| Aim a |
Please repeat the lines of the entries exactly, from the line with "This screenshot has height=668, width=1007." up to and including the line with "click(270, 114)".

--------------------

Trial Chamber I acquitted Gbagbo and Blé Goudé in a 2-1 decision on January 15, 2019. Six months later, on July 16, 2019, the trial chamber rendered the written reasons for the majority decision and the dissenting opinion. Judges Cuno Tarfusser, Geoffrey Henderson and Olga Herrara Carbuccia formed Trial Chamber I.

Judges Tarfusser and Henderson are the ones who decided to acquit Gbagbo and Blé Goudé, each of whom had been charged with four counts of crimes against humanity for their alleged roles in the violence that followed the November 2010 presidential election.

Senior appeals lawyer Helen Brady said the prosecution was asking the chamber to, “reverse the (acquittal) decision, declare a mistrial, (and) turn the case over to the prosecution.”

She said if the Appeals Chamber were to grant this remedy then the prosecution would consider whether to seek a retrial.

“To clarify, we are not asking the Appeals Chamber to order a retrial. However, you could do so if you determine that to be the correct remedy,” said Brady.

The prosecution, the defence and lawyer for victims all made submissions on Wednesday on the remedy the prosecution proposed in its appeal. They also made their sum-up arguments at the end of the day’s hearing.

Wednesday was the third day of hearings the Appeals Chamber held to hear arguments on the prosecution’s appeal. The hearings began on Monday when the different lawyers presented their arguments on the prosecution’s first ground of appeal. On Tuesday, they made their submissions on the prosecution’s second ground of appeal and answered questions from the judges.

The prosecution has appealed against the January 15, 2019 acquittal of Gbagbo and Blé Goudé arguing Trial Chamber I used the wrong provision of the Rome Statute, the ICC’s founding law, when deciding to acquit the two Ivorian politicians. This is the prosecution’s first ground of appeal.

--------------------

| Aim b |
Copy the text on the Gbagbo and Blé Goudé appeal word for word, from "Trial Chamber I acquitted" up to and including "2010 presidential election.".

--------------------

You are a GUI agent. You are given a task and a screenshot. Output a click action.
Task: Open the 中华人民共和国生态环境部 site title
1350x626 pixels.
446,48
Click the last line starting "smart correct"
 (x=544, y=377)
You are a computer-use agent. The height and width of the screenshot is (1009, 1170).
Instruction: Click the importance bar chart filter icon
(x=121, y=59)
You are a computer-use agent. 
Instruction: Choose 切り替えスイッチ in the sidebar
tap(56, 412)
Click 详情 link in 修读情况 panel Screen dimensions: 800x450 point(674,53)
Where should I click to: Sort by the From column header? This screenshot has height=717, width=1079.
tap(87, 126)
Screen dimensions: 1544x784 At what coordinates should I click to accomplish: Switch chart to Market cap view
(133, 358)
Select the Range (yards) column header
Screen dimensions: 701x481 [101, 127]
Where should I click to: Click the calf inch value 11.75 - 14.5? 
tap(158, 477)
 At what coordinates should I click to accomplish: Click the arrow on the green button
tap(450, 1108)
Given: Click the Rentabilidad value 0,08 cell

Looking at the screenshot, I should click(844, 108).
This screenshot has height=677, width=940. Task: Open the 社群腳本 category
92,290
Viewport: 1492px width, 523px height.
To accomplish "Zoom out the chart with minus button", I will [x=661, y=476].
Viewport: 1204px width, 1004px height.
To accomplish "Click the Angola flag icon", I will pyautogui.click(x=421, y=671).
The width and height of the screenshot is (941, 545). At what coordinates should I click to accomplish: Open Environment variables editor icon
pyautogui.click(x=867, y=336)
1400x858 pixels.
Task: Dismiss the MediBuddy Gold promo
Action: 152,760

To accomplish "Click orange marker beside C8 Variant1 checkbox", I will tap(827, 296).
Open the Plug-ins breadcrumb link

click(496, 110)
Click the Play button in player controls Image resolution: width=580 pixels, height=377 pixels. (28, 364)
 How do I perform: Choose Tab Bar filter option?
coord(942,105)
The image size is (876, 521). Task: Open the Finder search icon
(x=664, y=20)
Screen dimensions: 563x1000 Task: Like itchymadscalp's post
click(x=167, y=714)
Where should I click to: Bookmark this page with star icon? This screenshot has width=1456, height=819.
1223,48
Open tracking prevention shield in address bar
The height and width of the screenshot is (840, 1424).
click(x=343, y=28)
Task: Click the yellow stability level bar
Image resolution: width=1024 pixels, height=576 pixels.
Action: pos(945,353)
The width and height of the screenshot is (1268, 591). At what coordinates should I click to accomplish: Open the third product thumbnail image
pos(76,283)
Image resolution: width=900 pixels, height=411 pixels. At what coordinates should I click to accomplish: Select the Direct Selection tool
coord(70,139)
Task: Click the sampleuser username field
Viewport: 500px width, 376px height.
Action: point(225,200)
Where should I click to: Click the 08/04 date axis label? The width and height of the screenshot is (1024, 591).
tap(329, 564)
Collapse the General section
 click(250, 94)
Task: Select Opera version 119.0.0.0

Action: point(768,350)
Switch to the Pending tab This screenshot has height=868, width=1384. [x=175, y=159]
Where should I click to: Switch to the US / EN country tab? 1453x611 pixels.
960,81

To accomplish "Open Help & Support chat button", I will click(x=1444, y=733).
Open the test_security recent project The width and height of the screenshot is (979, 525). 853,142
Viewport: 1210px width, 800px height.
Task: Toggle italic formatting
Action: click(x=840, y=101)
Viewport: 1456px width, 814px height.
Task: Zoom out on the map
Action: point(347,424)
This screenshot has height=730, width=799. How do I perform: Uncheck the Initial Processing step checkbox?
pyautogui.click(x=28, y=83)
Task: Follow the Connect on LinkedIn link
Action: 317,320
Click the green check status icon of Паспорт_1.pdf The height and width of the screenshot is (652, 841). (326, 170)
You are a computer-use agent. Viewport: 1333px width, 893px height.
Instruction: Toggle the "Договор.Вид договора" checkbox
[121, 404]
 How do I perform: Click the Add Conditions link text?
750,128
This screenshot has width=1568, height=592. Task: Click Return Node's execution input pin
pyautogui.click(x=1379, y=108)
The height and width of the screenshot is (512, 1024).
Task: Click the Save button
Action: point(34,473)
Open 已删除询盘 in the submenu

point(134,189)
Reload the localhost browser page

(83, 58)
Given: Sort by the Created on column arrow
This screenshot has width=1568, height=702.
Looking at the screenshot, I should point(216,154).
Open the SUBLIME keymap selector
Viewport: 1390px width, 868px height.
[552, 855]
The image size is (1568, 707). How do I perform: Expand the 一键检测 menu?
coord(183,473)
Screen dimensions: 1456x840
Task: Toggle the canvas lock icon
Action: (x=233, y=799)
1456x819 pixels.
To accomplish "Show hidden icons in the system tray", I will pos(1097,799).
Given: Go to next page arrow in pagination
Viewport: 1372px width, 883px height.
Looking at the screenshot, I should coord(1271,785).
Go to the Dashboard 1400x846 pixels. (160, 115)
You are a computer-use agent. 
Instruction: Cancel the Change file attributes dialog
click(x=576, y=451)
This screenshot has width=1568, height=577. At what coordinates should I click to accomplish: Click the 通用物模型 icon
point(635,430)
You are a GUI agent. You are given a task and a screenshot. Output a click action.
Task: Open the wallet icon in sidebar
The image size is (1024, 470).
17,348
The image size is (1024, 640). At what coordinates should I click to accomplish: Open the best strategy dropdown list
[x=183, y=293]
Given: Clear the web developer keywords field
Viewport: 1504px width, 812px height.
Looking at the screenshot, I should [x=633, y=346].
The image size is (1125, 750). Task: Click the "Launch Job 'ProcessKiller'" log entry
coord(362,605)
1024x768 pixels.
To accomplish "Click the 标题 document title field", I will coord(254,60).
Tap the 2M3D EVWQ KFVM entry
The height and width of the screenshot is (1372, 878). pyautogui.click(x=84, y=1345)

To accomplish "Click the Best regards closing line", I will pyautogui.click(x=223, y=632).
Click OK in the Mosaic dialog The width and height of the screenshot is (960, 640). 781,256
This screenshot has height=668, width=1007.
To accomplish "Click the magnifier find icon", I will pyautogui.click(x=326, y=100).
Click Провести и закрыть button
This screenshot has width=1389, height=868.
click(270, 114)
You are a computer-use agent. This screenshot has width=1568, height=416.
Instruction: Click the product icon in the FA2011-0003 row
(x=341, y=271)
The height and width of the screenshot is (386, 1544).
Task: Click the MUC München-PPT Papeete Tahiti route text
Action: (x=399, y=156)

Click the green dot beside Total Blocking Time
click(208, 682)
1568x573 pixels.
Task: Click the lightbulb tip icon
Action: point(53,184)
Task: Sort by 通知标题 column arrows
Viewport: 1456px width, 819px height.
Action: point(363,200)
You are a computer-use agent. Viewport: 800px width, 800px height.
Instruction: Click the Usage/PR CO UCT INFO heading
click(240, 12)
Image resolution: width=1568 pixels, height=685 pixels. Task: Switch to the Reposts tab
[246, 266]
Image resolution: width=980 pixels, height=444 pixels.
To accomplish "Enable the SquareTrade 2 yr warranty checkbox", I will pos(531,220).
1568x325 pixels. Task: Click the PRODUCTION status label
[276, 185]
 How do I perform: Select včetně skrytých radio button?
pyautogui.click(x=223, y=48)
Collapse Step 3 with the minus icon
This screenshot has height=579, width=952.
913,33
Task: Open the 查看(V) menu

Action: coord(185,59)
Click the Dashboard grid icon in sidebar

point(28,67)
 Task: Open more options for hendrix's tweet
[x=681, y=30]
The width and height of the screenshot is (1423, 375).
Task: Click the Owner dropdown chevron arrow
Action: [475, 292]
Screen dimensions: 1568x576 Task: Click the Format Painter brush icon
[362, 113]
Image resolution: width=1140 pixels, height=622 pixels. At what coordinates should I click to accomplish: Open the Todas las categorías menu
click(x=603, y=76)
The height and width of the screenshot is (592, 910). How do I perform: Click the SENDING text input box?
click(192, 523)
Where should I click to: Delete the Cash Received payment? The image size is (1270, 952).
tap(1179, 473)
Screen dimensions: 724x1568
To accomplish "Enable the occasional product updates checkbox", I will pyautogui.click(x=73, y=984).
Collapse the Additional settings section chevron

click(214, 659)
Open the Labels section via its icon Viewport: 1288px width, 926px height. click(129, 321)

--------------------

| Full answer a |
This screenshot has height=668, width=1007.
To accomplish "Click the magnifier find icon", I will pyautogui.click(x=326, y=100).
Click Провести и закрыть button
This screenshot has width=1389, height=868.
click(270, 114)

| Full answer b |
Trial Chamber I acquitted Gbagbo and Blé Goudé in a 2-1 decision on January 15, 2019. Six months later, on July 16, 2019, the trial chamber rendered the written reasons for the majority decision and the dissenting opinion. Judges Cuno Tarfusser, Geoffrey Henderson and Olga Herrara Carbuccia formed Trial Chamber I.

Judges Tarfusser and Henderson are the ones who decided to acquit Gbagbo and Blé Goudé, each of whom had been charged with four counts of crimes against humanity for their alleged roles in the violence that followed the November 2010 presidential election.